朝食を済ませた後、あたしと羽黒は夕方まで別行動となる。
羽黒は、朝食前に自室...あたしと同じ部屋だが...の前で、今日から全休の鳥海に会うと、彼女から買い物に誘われて、これから基地の外にお出掛けだ。
"特級"持ちのあたし達は基地に一言言えば、それが直前だろうが当日だろうが基地外に出る事が出来る為、今日みたいに誘われても直ぐに返事が可能だ。

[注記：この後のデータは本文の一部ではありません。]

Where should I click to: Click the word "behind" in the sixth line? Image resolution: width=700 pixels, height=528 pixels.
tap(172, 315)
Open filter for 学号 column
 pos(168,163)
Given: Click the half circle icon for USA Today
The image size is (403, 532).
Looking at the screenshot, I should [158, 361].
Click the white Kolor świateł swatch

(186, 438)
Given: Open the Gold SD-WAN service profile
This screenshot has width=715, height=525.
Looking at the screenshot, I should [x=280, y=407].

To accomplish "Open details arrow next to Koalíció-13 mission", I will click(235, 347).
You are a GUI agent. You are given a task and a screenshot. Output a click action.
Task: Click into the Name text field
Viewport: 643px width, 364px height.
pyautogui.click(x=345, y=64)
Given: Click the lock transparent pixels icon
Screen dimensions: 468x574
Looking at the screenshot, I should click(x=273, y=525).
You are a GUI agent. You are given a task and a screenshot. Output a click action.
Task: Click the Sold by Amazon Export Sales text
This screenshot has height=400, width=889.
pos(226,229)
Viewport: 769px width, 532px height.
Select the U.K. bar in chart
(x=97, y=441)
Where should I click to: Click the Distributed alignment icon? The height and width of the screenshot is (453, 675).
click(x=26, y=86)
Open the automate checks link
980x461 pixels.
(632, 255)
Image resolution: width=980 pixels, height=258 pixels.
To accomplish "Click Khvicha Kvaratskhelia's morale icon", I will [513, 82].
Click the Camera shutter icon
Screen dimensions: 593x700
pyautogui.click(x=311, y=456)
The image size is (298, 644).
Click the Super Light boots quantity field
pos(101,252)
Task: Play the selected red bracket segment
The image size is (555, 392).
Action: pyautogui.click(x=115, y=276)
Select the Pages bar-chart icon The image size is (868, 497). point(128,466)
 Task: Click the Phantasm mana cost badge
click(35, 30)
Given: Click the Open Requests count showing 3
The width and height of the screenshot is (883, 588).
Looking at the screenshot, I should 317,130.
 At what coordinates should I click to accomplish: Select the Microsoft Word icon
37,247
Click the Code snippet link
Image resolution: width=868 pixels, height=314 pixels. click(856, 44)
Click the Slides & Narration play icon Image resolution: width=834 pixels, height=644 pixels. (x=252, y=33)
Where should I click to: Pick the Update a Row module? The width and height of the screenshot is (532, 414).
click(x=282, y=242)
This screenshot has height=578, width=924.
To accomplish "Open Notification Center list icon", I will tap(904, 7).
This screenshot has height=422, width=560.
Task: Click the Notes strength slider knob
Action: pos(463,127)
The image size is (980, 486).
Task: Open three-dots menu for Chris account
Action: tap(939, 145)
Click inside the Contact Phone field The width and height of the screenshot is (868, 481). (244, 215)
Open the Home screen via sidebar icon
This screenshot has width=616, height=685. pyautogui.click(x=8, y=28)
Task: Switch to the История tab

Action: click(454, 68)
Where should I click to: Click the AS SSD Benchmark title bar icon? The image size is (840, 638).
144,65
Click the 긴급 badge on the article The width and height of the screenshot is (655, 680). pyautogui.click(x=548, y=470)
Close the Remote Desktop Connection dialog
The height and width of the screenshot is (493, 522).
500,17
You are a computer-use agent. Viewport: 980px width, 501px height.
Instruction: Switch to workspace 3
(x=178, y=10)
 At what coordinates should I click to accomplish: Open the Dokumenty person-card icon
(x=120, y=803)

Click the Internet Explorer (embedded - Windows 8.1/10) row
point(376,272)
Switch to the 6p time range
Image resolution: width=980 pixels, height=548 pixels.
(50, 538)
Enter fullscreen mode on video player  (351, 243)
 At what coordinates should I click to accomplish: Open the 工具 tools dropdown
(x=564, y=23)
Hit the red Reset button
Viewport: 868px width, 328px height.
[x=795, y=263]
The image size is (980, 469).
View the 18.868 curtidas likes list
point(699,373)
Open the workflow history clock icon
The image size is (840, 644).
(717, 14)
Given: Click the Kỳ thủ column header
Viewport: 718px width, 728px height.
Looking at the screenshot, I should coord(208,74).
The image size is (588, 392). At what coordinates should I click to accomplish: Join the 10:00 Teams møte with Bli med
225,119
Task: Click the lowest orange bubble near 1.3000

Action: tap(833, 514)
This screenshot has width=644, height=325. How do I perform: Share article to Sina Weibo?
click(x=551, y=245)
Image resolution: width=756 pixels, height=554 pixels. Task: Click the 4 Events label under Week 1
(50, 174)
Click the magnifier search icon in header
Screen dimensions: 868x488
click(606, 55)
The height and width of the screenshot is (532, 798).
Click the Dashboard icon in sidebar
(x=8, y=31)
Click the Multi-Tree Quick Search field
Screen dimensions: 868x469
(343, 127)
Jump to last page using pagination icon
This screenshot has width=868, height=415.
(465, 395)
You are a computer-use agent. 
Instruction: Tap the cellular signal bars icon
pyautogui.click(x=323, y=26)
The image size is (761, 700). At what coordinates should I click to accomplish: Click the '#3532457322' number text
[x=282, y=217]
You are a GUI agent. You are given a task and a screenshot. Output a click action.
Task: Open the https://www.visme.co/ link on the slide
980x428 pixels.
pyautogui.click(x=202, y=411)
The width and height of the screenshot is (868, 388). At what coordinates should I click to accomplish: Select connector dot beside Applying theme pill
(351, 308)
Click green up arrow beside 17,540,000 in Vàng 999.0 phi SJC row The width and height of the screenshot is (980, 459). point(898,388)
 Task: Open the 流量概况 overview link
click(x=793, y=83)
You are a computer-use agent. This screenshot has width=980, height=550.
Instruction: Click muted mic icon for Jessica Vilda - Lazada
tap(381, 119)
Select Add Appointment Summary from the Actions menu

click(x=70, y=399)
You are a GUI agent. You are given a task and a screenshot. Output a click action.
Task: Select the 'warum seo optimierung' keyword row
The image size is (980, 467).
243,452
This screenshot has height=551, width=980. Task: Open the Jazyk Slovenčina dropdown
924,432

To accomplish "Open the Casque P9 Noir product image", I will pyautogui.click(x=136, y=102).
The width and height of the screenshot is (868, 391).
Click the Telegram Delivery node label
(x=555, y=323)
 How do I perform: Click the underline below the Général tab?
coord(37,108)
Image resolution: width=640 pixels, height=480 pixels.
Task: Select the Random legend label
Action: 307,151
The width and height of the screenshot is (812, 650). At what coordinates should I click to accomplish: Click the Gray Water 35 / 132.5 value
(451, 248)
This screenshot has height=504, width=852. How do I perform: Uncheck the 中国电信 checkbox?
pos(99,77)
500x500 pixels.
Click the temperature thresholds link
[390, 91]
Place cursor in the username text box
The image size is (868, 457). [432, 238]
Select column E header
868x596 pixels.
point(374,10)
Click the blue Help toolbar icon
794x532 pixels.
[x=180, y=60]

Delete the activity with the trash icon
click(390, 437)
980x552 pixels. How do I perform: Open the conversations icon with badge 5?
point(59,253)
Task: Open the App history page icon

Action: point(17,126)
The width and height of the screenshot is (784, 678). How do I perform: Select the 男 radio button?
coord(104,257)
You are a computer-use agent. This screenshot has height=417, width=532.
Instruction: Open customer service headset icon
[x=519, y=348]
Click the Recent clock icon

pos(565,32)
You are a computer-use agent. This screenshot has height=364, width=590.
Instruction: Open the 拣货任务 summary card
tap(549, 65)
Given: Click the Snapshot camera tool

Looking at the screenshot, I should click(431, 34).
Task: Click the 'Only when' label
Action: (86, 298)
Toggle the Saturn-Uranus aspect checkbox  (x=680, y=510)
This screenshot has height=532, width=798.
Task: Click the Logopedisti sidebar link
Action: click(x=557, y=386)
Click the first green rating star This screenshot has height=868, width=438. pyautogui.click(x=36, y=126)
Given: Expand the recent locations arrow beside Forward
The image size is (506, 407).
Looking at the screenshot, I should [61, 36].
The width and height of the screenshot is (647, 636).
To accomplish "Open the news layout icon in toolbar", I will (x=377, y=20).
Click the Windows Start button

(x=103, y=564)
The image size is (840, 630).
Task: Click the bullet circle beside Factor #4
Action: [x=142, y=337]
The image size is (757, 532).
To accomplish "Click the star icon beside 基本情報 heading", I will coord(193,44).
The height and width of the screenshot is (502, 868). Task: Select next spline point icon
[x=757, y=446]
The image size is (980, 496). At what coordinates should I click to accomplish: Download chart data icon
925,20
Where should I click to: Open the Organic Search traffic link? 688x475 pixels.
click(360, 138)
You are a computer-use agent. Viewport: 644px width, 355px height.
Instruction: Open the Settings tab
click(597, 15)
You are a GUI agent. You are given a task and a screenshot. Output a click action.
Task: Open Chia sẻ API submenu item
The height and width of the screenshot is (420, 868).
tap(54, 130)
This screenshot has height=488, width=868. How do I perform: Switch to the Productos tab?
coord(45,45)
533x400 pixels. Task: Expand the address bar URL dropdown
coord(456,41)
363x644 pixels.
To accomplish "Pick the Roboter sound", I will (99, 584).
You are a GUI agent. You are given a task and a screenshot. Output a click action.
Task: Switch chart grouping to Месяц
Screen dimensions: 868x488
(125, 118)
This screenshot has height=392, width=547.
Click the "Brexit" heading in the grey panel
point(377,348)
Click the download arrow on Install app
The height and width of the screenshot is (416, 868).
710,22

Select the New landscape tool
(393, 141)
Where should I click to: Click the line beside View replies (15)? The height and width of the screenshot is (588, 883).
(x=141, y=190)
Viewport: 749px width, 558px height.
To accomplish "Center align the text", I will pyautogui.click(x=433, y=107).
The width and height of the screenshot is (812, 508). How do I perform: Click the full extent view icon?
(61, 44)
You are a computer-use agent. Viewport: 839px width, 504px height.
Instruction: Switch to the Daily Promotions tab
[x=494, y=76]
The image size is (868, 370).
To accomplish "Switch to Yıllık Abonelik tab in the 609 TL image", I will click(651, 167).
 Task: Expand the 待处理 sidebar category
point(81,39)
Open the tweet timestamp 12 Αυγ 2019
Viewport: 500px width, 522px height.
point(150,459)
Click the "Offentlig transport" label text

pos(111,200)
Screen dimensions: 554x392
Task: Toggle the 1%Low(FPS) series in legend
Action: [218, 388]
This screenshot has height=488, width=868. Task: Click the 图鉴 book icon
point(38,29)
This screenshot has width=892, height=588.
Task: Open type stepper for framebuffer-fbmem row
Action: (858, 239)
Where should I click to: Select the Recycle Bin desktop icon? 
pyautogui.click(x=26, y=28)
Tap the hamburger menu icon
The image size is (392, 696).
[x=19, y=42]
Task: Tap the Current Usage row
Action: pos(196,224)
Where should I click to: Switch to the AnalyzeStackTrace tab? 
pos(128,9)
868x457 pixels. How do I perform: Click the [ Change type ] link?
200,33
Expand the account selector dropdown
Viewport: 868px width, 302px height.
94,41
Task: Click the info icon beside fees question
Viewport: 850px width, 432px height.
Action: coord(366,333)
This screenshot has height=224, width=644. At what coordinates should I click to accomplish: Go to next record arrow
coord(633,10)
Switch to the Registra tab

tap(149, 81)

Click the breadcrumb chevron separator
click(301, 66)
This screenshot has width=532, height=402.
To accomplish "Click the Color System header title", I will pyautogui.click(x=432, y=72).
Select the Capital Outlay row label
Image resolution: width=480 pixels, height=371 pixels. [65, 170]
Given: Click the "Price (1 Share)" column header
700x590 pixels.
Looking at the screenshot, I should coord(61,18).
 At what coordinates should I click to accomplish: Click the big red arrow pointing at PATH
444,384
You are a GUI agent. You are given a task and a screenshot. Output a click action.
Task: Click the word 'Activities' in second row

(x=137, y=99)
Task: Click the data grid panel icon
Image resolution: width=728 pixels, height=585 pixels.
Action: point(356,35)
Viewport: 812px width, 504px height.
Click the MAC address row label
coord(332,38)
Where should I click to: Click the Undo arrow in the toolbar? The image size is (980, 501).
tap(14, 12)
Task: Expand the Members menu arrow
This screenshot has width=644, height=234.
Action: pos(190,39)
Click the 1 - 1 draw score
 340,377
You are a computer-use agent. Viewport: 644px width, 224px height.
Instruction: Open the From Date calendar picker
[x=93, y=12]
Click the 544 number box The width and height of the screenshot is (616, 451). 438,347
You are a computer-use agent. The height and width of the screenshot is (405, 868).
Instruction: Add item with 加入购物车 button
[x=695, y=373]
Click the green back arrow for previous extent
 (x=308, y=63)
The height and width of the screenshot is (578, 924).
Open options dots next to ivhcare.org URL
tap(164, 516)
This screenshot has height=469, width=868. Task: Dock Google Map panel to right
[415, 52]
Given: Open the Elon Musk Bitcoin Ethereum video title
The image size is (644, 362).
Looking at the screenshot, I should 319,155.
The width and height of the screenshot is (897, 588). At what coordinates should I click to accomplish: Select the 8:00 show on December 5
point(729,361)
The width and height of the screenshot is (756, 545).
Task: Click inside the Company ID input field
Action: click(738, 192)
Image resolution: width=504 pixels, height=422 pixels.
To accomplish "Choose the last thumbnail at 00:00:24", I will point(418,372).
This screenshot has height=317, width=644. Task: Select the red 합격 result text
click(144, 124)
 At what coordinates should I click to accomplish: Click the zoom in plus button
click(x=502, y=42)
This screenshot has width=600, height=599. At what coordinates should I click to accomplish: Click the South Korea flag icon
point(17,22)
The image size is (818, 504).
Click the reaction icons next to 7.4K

基地の入口で彼女達を見送った後、思念波で潮から連絡が入る。
『今、どちらにいらっしゃいますか?』
『基地の入口。羽黒達を見送ったとこだ。』
『そうですか...摩耶さんは、この後のご予定は?』
『特には何も。』
その後、潮から昼食の誘いを受けたあたしは、指定された場所で彼女と合流。そして"例の場所"に移動した。
『やっ、やあ~っ、夕べぶりだね?』
『え~と、これは...。』
戸惑うあたしに、神様は今回の食事会は、潮の提案だと教えてくれるが、その神様は、何かそわそわしてる。
朝食の時に手紙の内容を見た潮は、その後、長門に何があったのか?と、問い詰める様に聞き、羽黒の件を知り激怒、長門に鉄拳制裁を喰らわせたらしい。
だから、羽黒が基地外に出掛けると連絡した時、喋り方が可笑しかったのか...てかっ、戦艦に鉄拳制裁を加える彼女って、一体何者っ?
その後、潮は神様に事の詳細を聞き、今度は神様にも激怒。流石に長門の様に鉄拳制裁はしなかったが、代わりに説教を喰らわせたらしい...神様にも説教出来る潮って、やっぱっ何者なんだかっ...。
説教の後、潮はそれでは駄目だと今回の食事会を提案、本来なら、羽黒も呼んで改めて謝罪するべきだと言われたが、一部記憶操作した手前、流石に本人が混乱すると伝え、彼女を呼ぶのは勘弁して貰ったらしい。
こっちは、そこまでして貰わなくても充分なんだが...。